Leave the pictures out and print every record below exactly as it stands.

________________

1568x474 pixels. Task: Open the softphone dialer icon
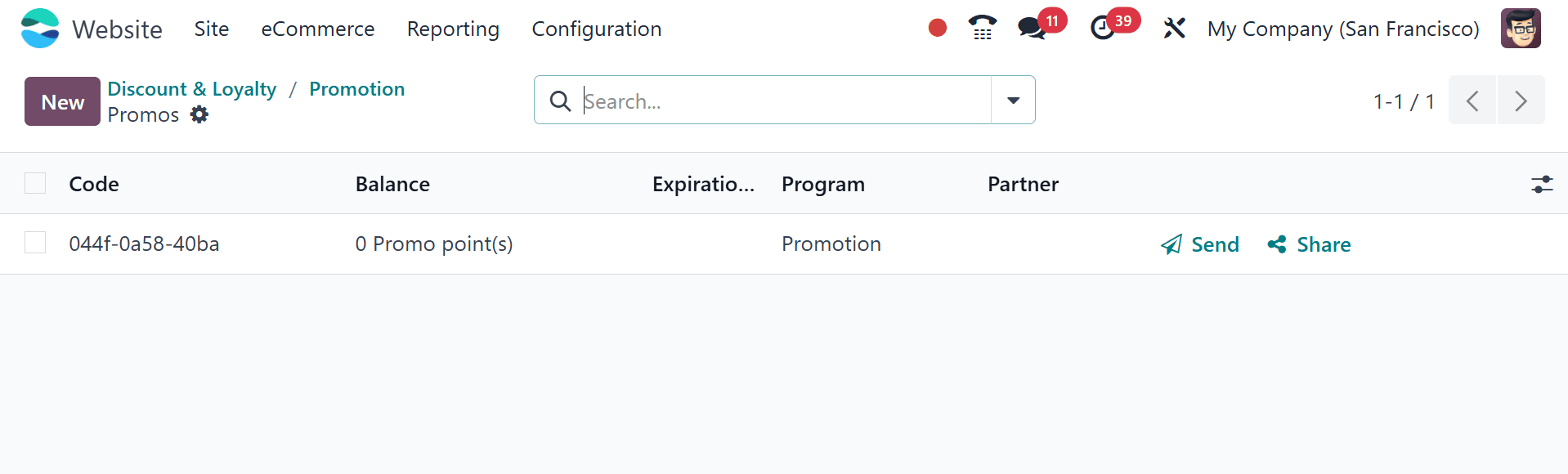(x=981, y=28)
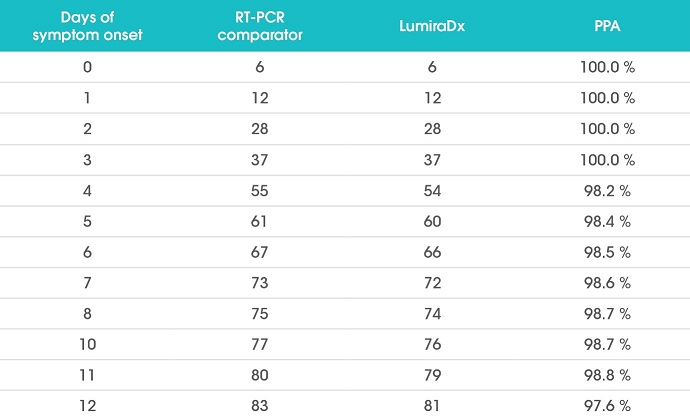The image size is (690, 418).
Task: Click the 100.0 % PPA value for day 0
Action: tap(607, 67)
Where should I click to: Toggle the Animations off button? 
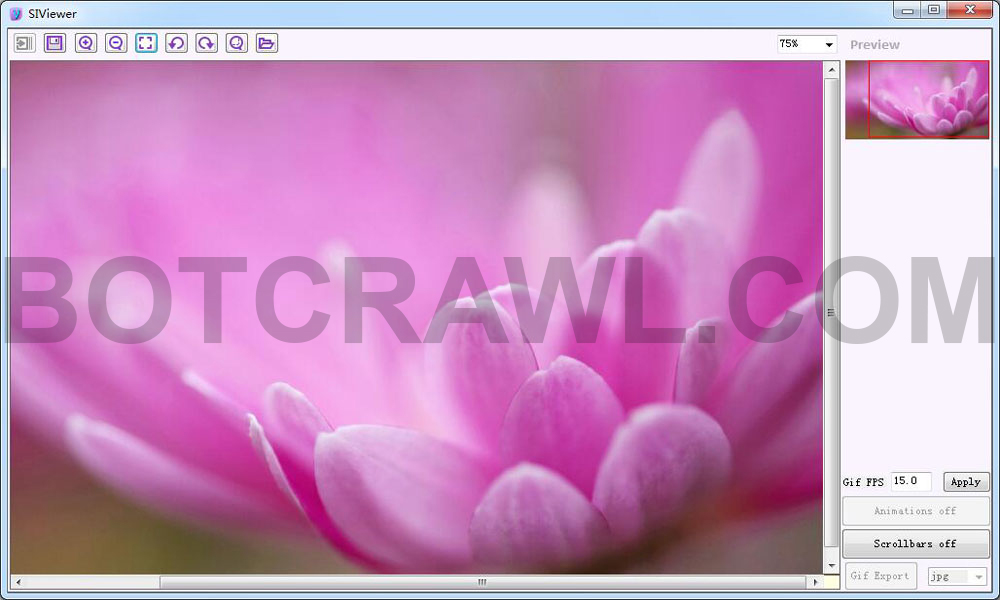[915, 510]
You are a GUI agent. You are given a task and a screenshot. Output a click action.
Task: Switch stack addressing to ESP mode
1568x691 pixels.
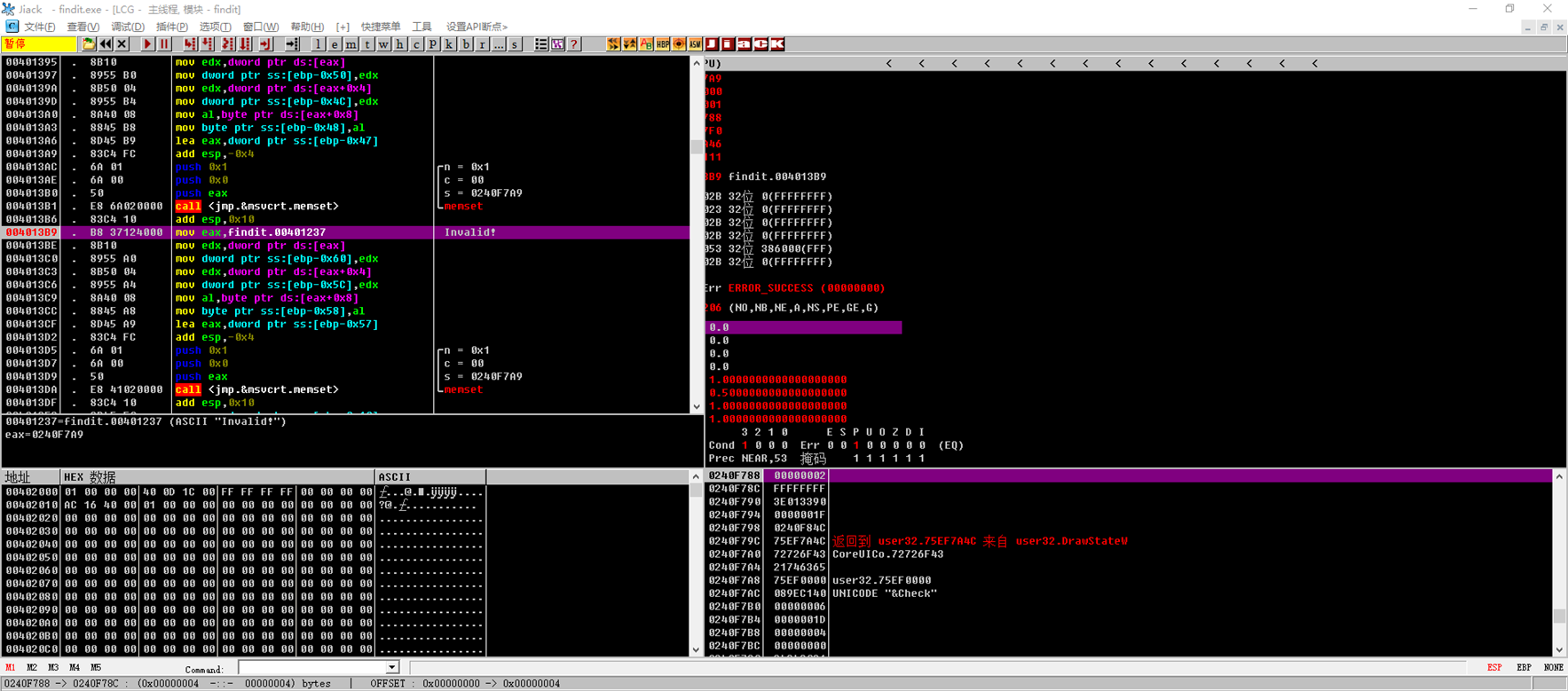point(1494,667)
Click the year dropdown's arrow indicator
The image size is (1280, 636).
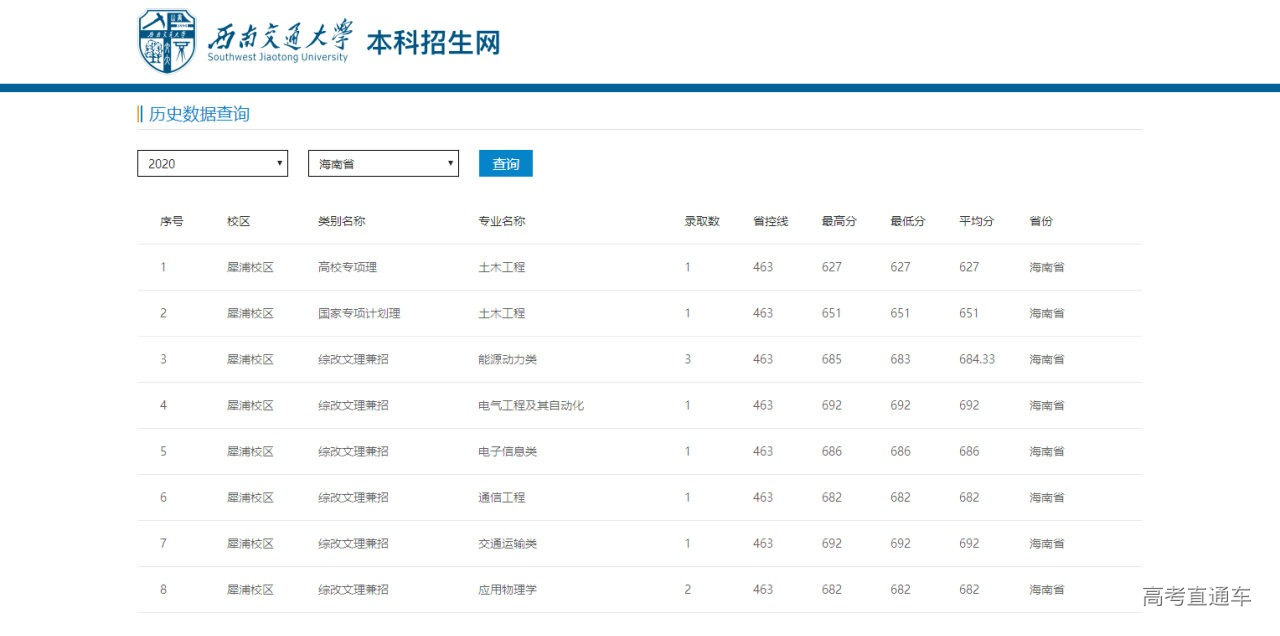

________________

Answer section
1568x474 pixels. Task: Open the softphone dialer icon
(x=981, y=28)
The image size is (690, 418).
Task: Click the 100.0 % PPA value for day 0
Action: tap(607, 67)
Where should I click to: Toggle the Animations off button? 
[915, 510]
You are a GUI agent. You are given a task and a screenshot. Output a click action.
Task: Switch stack addressing to ESP mode
1568x691 pixels.
point(1494,667)
Click the year dropdown's arrow indicator
The image size is (1280, 636).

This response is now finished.